Lansing Township and East Lansing argue in their lawsuits that, although they have property in the drainage district, their residents would not see a public health benefit from Lindemann’s project and they should not be assessed to pay for it.
Lansing Retail Center’s new lawsuit contains five counts alleging in part that the drain project is being pursued under the wrong chapter of the state’s drain code, the project is not “practicable” and should not be built and the city of Lansing alone should pay the costs.
I'm tempted to go on a rant, but I'll wait and see what actually comes of all this.
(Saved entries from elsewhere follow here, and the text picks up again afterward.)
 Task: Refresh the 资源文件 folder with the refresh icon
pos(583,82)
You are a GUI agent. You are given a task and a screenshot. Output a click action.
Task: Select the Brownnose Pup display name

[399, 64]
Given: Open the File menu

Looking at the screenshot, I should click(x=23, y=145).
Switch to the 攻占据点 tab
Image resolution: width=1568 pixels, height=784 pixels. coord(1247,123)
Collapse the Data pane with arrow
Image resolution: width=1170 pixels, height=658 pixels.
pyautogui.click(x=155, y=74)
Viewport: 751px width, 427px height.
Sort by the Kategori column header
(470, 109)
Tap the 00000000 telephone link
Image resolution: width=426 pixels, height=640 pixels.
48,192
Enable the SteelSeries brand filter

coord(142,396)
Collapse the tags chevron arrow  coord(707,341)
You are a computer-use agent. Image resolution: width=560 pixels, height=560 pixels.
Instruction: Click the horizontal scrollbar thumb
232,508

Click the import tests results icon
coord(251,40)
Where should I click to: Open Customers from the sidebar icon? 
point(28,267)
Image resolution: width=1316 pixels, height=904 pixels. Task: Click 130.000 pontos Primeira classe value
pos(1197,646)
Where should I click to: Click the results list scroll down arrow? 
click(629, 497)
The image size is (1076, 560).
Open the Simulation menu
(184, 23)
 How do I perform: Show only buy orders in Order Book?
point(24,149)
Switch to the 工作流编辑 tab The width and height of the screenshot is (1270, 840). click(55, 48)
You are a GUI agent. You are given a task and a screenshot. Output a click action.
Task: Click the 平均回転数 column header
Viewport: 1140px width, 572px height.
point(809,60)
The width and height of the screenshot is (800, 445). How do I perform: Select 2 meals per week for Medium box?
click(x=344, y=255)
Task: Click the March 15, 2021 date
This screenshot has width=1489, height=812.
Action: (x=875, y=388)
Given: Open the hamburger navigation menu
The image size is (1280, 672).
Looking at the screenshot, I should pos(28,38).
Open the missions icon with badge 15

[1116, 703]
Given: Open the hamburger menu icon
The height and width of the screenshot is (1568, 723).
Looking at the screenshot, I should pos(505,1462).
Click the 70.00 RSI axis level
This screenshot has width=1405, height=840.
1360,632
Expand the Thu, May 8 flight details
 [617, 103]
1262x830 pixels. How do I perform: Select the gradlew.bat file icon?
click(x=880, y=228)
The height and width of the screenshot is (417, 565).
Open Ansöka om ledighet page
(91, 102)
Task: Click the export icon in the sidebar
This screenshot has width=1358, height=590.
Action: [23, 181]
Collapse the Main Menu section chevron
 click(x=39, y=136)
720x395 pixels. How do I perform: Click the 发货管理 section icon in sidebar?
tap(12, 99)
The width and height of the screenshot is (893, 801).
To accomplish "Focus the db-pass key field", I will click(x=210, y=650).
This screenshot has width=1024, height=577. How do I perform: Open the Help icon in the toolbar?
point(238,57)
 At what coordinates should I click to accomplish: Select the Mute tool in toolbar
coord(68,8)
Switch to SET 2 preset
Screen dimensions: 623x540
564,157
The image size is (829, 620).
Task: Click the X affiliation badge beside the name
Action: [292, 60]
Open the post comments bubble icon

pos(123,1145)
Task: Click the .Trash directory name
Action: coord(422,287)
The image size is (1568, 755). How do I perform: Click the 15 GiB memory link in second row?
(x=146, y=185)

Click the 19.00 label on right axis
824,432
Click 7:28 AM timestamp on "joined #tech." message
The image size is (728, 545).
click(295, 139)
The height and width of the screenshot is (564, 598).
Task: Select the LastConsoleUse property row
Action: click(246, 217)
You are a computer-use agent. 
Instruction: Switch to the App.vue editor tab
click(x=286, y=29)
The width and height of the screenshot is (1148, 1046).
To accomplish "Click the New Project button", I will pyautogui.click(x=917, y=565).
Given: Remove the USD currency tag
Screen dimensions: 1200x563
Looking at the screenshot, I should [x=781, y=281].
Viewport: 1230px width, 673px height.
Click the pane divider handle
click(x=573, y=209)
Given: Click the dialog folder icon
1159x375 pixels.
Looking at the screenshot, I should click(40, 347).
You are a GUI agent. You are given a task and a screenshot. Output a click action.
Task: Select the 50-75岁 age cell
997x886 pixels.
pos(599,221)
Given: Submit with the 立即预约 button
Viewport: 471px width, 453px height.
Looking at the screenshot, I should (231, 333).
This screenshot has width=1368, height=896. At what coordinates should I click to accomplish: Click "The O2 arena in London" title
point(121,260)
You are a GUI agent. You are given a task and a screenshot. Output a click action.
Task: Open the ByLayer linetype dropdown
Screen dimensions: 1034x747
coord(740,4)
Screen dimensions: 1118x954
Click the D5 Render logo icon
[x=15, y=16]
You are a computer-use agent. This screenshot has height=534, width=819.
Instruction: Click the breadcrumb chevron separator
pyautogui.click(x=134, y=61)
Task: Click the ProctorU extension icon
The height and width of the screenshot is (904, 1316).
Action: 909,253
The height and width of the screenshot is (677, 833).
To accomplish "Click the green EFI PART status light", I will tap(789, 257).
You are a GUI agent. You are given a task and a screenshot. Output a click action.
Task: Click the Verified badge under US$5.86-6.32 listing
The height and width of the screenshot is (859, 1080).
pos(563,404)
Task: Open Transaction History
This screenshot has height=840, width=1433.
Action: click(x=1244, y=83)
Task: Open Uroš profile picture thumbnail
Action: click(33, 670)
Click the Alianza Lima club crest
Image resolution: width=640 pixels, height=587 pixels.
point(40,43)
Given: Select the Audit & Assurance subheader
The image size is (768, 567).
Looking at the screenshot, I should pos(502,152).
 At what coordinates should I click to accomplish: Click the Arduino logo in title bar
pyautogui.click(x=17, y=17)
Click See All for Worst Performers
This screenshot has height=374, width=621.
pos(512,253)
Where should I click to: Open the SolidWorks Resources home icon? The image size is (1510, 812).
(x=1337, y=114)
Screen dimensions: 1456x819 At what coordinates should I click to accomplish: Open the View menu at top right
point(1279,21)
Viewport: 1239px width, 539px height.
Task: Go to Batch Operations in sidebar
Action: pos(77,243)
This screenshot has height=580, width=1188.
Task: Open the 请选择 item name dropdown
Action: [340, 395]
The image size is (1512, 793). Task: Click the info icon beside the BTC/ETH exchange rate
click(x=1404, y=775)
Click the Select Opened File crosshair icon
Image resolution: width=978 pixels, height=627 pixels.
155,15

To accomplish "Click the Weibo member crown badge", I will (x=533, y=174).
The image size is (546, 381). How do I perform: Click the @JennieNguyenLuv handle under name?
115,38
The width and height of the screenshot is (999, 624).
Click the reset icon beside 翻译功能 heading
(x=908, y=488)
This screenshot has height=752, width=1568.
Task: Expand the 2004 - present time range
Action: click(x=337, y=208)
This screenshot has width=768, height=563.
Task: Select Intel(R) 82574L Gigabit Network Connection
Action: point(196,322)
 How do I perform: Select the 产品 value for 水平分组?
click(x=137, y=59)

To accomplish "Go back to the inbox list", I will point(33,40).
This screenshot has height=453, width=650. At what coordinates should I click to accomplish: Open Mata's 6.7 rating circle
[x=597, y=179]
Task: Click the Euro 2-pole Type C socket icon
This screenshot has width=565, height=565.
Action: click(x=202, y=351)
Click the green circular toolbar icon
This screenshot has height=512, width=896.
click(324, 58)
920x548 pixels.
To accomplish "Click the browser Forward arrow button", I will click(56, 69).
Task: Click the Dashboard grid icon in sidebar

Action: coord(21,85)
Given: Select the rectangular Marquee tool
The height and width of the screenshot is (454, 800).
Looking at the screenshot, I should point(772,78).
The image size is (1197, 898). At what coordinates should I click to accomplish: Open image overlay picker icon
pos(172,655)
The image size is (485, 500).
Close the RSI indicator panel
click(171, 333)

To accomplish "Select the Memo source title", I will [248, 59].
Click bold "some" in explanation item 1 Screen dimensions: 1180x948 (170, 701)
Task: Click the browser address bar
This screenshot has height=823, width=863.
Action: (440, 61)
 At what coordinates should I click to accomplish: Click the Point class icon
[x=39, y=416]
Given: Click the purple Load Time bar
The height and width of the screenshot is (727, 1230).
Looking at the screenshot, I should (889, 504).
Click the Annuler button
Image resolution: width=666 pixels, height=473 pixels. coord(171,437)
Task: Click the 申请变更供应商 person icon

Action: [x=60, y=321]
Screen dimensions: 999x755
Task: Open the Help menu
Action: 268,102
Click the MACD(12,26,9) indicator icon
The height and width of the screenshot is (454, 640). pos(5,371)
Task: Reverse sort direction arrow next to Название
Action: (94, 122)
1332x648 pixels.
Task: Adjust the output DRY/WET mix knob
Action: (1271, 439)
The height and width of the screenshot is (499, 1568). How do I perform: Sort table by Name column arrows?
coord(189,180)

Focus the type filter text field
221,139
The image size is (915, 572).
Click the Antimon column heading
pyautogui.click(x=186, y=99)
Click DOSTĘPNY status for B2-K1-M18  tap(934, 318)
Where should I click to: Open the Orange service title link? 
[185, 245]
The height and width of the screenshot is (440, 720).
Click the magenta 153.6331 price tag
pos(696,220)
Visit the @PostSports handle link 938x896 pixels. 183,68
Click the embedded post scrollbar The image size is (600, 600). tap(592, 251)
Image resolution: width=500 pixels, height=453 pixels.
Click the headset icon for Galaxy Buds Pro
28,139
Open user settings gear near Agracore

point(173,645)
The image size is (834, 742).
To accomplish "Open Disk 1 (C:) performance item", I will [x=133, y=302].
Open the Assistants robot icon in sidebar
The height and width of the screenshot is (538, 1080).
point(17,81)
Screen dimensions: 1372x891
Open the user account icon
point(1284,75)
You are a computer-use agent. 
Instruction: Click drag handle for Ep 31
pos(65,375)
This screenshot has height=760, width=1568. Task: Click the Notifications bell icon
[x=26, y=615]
Admittedly, the drain commissioner has had his critiques because when he does these projects, he does them big and he does them right the first time. Sometimes, I think these communities just want something cheap, like for him to just build some pipes to pump run-off to the water treatment plants and call it a day. The stuff he does usually does have a bigger upfront cost than what other counties may do, but usually the projects save the community more money in the long-run and they made into recreational opportunities as well.
I can see the other side of the argument, for sure. But the reality of this situation is that this is being moved along so fast because we've got a private developer whose development will help pay off this expensive project. This is a once-in-a-generation opportunity to do this and recoup some of the costs. For me, that's the bottom line since this feds are breathing down our necks to do something about pollution in the Red Cedar. Delaying the inevitable is really just throwing a tantrum to be honest.
The townships' suits seem patently ridiculous. Only Frandor seems to maybe have a case, at all, and even then, only on a case on the procedural merits. The rest of the lawsuit about this not being "practicable" are trash.
This will be a Hyatt 200 room full-service hotel, a step above the Hyatt Place that's going up in Eastwood. Needless to say, this is very good news.
Just read the article. I'm dismayed to see LEAP crapping all over this news. Ferguson is right to leak this information. The city needs to know what kind of serious names we're working with. Of course he's playing hardball with this information. I'm glad he's pushing this so hard. If the other powers that be want to sidetrack this development, we should make them work for this destruction.
BTW, they are saying this would be the first full-service Hyatt in the entire state. That's something. It's amazing that they don't have a full-service one somewhere in Metro Detroit.
As I look at the site plan more closely, I really don't understand why the Frandor management is opposing this so vehemently (I realize they say they're not opposed, but...) This isn't a shopping mall. While it will have some retail, I think I read it will be mixed use. This development will bring thousands of hotel customers, shoppers, office workers, and residents to the area- which Frandor should embrace as potential customers. If I were Frandor management, I would be trying to maximize pedestrian and motor access to my property and improve the orientation of my tenants. I would be lobbying to work that into whatever plans are proposed instead of trying to kill them.
I don't think the Frandor owners are necessarily opposed to the project, I think that they are greedy and don't want to pay a higher tax bill due to the drainage work.
What is the white thing that crosses Michigan Ave in the mockup? One thing is for sure, there needs to be more pedestrian crossings around this area, and a protected crossing with a stop light would be greatly appreciated by people staying the hotel as well as those that are live on the south side of Michigan Ave. Currently the closest protected crossings are at the corner of Michigan and Homer, and at the other end at Michigan and Harrison.